EXERCISE PROMPT:
Your task is to output, without alteration, each line from the one containing "The width and height of the screenshot is (1024, 510)." through the final line of the records below.

Dataset entries:
◇ ◇ ◇ ◇

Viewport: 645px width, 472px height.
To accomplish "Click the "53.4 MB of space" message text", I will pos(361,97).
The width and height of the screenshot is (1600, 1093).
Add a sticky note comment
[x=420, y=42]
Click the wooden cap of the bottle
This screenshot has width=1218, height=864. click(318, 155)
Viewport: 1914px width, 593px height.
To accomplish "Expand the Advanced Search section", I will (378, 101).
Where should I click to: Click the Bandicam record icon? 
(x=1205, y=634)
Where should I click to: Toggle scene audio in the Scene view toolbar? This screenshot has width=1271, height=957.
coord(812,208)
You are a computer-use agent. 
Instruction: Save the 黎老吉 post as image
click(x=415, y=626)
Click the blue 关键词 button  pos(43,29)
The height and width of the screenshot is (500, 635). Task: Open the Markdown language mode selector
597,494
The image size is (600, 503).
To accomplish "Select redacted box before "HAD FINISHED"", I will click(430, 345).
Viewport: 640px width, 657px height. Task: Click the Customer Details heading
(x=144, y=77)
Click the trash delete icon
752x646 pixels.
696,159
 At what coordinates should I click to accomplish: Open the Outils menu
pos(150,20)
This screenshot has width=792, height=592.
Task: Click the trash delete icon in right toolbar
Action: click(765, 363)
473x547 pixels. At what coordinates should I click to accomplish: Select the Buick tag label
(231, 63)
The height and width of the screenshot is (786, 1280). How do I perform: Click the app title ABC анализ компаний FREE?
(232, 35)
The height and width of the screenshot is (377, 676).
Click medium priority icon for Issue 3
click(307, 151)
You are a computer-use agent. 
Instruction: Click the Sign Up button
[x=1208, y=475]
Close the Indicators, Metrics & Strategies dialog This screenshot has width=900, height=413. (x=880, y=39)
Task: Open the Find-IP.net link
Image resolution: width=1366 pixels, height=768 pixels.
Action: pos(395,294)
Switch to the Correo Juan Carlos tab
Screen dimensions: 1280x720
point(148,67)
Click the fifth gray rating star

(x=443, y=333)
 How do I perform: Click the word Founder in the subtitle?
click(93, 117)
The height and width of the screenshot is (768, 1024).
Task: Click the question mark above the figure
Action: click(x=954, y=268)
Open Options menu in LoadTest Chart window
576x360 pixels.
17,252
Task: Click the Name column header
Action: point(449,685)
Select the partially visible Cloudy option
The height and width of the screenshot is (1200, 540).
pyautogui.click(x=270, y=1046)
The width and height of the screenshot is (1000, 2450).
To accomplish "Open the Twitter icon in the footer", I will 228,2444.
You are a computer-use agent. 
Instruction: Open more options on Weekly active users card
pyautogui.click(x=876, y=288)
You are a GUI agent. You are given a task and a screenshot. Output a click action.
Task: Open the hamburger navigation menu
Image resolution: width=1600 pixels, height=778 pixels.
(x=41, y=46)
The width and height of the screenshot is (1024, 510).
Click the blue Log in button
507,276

◇ ◇ ◇ ◇

REPLY:
The width and height of the screenshot is (1024, 510).
Click the blue Log in button
507,276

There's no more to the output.